Work to complete: The full listing, copied exactly, is the required output.

*** Opening of Records provided ***

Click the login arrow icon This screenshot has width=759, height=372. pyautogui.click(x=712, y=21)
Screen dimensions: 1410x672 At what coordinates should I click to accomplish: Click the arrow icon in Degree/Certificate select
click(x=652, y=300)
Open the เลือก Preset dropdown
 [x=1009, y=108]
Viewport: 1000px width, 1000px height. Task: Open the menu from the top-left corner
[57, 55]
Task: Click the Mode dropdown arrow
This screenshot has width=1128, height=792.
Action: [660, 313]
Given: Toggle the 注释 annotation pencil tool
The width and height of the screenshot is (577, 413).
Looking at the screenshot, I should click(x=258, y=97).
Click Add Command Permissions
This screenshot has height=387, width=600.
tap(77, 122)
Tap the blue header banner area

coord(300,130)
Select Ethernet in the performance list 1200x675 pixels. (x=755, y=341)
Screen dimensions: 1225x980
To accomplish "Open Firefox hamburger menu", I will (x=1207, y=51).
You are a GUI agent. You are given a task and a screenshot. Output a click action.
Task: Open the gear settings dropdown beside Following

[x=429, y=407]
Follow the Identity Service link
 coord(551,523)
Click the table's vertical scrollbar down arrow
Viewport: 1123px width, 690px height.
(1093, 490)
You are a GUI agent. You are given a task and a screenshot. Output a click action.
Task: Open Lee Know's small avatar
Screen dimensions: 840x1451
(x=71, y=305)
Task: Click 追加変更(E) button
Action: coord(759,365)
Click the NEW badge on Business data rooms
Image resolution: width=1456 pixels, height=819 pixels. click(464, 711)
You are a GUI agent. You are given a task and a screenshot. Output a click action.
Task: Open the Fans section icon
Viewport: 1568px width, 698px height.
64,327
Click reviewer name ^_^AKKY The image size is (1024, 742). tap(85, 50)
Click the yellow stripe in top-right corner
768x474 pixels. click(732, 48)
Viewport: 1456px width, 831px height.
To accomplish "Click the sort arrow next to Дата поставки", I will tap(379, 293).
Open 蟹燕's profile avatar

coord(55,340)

*** Close of Records provided ***

Answer section:
Click the login arrow icon This screenshot has width=759, height=372. pyautogui.click(x=712, y=21)
Screen dimensions: 1410x672 At what coordinates should I click to accomplish: Click the arrow icon in Degree/Certificate select
click(x=652, y=300)
Open the เลือก Preset dropdown
 [x=1009, y=108]
Viewport: 1000px width, 1000px height. Task: Open the menu from the top-left corner
[57, 55]
Task: Click the Mode dropdown arrow
This screenshot has width=1128, height=792.
Action: [660, 313]
Given: Toggle the 注释 annotation pencil tool
The width and height of the screenshot is (577, 413).
Looking at the screenshot, I should click(x=258, y=97).
Click Add Command Permissions
This screenshot has height=387, width=600.
tap(77, 122)
Tap the blue header banner area

coord(300,130)
Select Ethernet in the performance list 1200x675 pixels. (x=755, y=341)
Screen dimensions: 1225x980
To accomplish "Open Firefox hamburger menu", I will (x=1207, y=51).
You are a GUI agent. You are given a task and a screenshot. Output a click action.
Task: Open the gear settings dropdown beside Following

[x=429, y=407]
Follow the Identity Service link
 coord(551,523)
Click the table's vertical scrollbar down arrow
Viewport: 1123px width, 690px height.
(1093, 490)
You are a GUI agent. You are given a task and a screenshot. Output a click action.
Task: Open Lee Know's small avatar
Screen dimensions: 840x1451
(x=71, y=305)
Task: Click 追加変更(E) button
Action: coord(759,365)
Click the NEW badge on Business data rooms
Image resolution: width=1456 pixels, height=819 pixels. click(464, 711)
You are a GUI agent. You are given a task and a screenshot. Output a click action.
Task: Open the Fans section icon
Viewport: 1568px width, 698px height.
64,327
Click reviewer name ^_^AKKY The image size is (1024, 742). tap(85, 50)
Click the yellow stripe in top-right corner
768x474 pixels. click(732, 48)
Viewport: 1456px width, 831px height.
To accomplish "Click the sort arrow next to Дата поставки", I will tap(379, 293).
Open 蟹燕's profile avatar

coord(55,340)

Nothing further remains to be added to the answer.